Tiziano Valle

Castellammare. I giovani che vanno via: «Non è solo per soldi, fuori si vive meglio»

Tiziano Valle,  

Castellammare. I giovani che vanno via: «Non è solo per soldi, fuori si vive meglio»

«Lasciamo Castellammare non solo perché guadagniamo di più, ma anche per vivere meglio». È la voce di 3 giovani stabiesi che hanno lasciato una città che «tra inciviltà, assenza di servizi e controlli, scarsa sicurezza e mala politica» è diventata «invivibile», sostengono. È questa un’altra chiave di lettura per interpretare la fuga da Castellammare dei giovani che vogliono emergere. Il cittadino è lasciato da solo, è abbandonato. Maggiormente lo sono gli under 30, che scappano da questa realtà per inseguire i loro sogni.Spostiamoci di 1.640 chilometri verso nord, nel cuore della Francia, a Parigi, dove Chiara Mirante, 25 anni, direttrice marketing di un hotel a 4 stelle nei pressi della Torre Eiffel, ha da poco comprato casa: «Ho lasciato Castellammare perché era diventata invivibile per noi giovani e offriva poche possibilità di crescita professionale soprattutto nel settore turistico, ambito nel quale lavoro. Un paradosso pensando che abbiamo le potenzialità per essere a tutti gli effetti una città turistica – racconta Chiara – ho terminato i miei studi qui in Francia e dopo uno stage sono stata assunta con un contratto a tempo indeterminato». La ventincinquenne stabiese sorride: «Ho appena comprato una casa, a 25 anni. Mai avrei pensato di poterlo fare a Castellammare con il caro degli immobili e gli stipendi da fame – conclude Chiara – Qui si vive molto meglio: i servizi funzionano, ci sono molti controlli delle forze dell’ordine e un mercato del lavoro flessibile.
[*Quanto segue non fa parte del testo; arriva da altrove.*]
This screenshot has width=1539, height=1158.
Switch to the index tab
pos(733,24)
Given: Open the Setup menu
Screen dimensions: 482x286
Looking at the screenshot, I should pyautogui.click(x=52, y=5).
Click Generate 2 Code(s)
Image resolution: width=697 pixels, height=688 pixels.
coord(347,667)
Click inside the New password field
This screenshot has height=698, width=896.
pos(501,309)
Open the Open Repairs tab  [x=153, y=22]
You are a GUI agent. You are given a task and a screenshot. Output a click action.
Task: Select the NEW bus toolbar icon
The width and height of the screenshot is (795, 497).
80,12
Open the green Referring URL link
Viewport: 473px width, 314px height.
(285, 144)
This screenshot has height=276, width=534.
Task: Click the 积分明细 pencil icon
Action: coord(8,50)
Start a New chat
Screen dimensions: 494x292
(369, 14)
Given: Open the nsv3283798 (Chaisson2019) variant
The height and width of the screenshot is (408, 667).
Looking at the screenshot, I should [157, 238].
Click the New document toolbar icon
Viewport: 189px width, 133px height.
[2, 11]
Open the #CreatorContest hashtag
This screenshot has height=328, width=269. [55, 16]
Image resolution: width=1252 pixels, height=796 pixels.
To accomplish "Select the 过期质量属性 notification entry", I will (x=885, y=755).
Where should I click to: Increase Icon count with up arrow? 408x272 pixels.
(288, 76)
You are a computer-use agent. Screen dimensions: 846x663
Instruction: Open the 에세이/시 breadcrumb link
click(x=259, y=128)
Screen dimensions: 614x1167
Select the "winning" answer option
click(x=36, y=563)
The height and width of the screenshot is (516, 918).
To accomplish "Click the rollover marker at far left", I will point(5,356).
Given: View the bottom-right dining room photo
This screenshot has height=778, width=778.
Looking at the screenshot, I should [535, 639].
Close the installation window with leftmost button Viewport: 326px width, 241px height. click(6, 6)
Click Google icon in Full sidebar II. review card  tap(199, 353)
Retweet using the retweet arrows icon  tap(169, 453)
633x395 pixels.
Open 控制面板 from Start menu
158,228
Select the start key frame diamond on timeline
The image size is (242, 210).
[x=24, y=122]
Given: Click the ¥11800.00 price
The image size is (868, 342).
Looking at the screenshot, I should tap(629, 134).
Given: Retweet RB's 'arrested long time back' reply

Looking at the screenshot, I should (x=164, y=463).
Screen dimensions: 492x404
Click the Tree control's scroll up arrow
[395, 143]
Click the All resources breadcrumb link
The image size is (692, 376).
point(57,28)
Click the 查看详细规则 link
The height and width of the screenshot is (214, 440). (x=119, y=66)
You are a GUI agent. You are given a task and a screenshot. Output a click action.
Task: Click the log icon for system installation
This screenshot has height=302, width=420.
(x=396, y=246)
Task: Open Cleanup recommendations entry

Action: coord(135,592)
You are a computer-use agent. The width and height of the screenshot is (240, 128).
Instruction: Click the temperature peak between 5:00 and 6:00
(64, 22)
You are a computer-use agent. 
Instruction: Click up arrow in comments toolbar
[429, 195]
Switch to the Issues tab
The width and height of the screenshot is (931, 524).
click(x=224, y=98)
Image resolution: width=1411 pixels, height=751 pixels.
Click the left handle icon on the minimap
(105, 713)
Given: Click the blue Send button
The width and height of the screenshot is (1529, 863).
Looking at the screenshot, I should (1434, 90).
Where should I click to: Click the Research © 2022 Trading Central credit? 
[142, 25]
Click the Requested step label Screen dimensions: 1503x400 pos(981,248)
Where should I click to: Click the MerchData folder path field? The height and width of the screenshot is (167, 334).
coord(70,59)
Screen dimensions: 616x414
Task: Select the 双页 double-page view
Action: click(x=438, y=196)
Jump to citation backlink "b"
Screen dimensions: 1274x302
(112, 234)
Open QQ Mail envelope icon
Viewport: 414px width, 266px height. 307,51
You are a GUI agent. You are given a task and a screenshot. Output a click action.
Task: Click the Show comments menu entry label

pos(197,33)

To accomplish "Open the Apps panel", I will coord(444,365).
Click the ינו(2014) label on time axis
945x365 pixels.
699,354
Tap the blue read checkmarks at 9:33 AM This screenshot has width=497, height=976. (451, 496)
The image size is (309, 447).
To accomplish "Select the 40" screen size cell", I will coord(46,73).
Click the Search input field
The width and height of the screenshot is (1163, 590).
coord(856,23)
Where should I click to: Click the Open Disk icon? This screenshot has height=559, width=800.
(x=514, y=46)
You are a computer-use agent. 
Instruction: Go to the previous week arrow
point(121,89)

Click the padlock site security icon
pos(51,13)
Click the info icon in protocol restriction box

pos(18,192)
Tornerei a Castellammare solo se le cose cambiassero, ma ora non ci penso perché ho appena realizzato il mio sogno di comprare un appartamento a Parigi e diventare autonoma».Dalla Francia, scendiamo giù in Catalogna, a Barcellona. Qui Vittorio Maria Pagano, 29 anni, si è trasferito e ora lavora come barman:

«Non mi sentivo valorizzato a Castellammare. Noi giovani lavoratori con voglia di fare veniamo sfruttati e trattati male. Sono partito nel 2018 perché volevo vivere in una città con più servizi, maggiore sicurezza, insomma, per farla in breve, più vivibile di Castellammare – spiega il 29enne stabiese – Non tornerei nemmeno se mi pagassero lo stesso stipendio, lo farei solo per i miei genitori. Qui ho trovato tutto ciò di cui ha bisogno un giovane che ha voglia di fare».A Bassano del Grappa, provincia di Vicenza, vive da 3 anni Manuel Graziuso, 24 anni, docente di un istituto superiore della cittadina veneta: «Ho ricevuto la convocazione per ricoprire il ruolo di docente presso l’istituto tecnico superiore a Bassano del Grappa. Vivo in una cittadina turistica che ha all’incirca 60mila abitanti, e le differenze le vedo, ma sono prettamente di carattere civile – spiega Manuel – L’ambiente è rispettato, la cittadina viene rispettata. I servizi funzionano, e direi piuttosto bene, un turista che viene in questa città non avrebbe problemi di spostamenti con i mezzi pubblici». Conclude il giovane docente: «Torno a Castellammare ogni volta che posso, è la mia città, dove sono nato e cresciuto. Essendo un insegnate alle scuole superiori spesso mi capita di ragionare con i miei alunni riguardo il Sud, Napoli e anche la mia città – racconta Manuel Graziuso – Rimangono meravigliati del posto, di tutto ciò che c’è lì giù, e soprattutto mi chiedono cosa ci faccio io in un paese di montagna come il loro. E la risposta è sempre la stessa ovvero che in un posto stupendo come quello purtroppo non c’è spazio per i giovani, per chi ha voglia di fare, chi ha voglia di mettersi in gioco o di chi vuole portare avanti un sogno».